#1. I tried to get off the Demerol and Ibuprofen as soon as possible after the surgery. I might have been on the former for about three days and the later for a week? The reasons are a.) I humbly submit I have a fairly high pain tolerance; b.) I believe it can mask other problems, and; c.) I don't like pills, in general.
This being said, there is still some swelling in the knee that Jack said could impede progress in my recovery. So, to get rid of the "boggy" knee and to get it looking like the other one, I will take moderate daily amounts of Ibuprofen for the next two weeks, hit the knee with ice at night, and wear a compression wrap.
#2. I am convinced my diet has and will greatly facilitate my recovery. While I am not nearly as militant as I once was, I still do eat a ton of fruits, vegetables, whole grains, and try to avoid junk as much as I can. My friend Sarah Quesen keeps me on the honest path about this.
#3. My PT Rob explained the following to me (I am paraphrasing here). The ACL has been replaced by a tendon. Your body "knows" the purpose of this "thing" is to do the things a ligament would do. Therefore, starting at about 6 weeks, the tendon cells die off, the graft is vascularized, and new ligament-like cells start to grow there. At this point, the graft is at its structurally weakest point. This is despite the fact that I may feel fine, the swelling is down, etc. Evidently, this whole metamorphosis takes several weeks. One false move, one yearning for "just a quick run", could sever the graft and I would be back to ground zero. Again ... Patience ... Patience ... Patience.
#4. My sister turned me onto this next tidbit. It was also independently confirmed by Rob. Taking Vitamin E capsules and rubbing them into the surgical wounds will reduce scarring.

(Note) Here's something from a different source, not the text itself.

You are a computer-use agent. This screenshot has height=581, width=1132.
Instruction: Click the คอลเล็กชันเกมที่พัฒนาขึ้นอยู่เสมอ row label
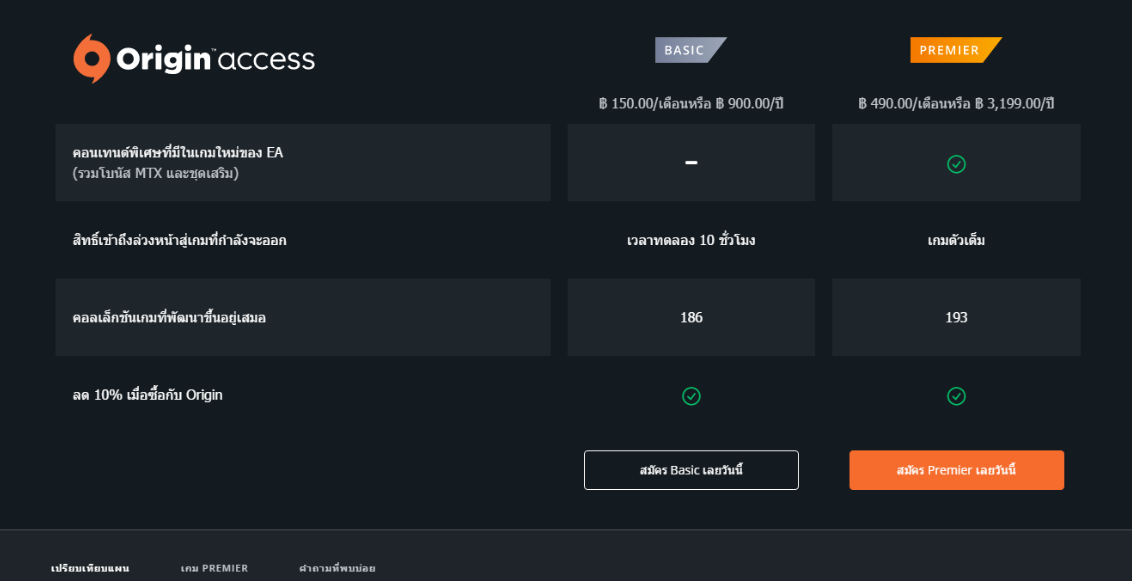pyautogui.click(x=169, y=318)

#5. I keep getting little micro-hamstring pulls. The reason this is occurring is because of the loss of hamstring tendons used to form the graft. In effect, the muscles of my left leg have less machinery to do their work efficiently. Jack said the lost tendons will, more or less, grow back with time.
At PT this morning, we bumped up some weights and added resistance to certain exercises. That's all that's on my mind today.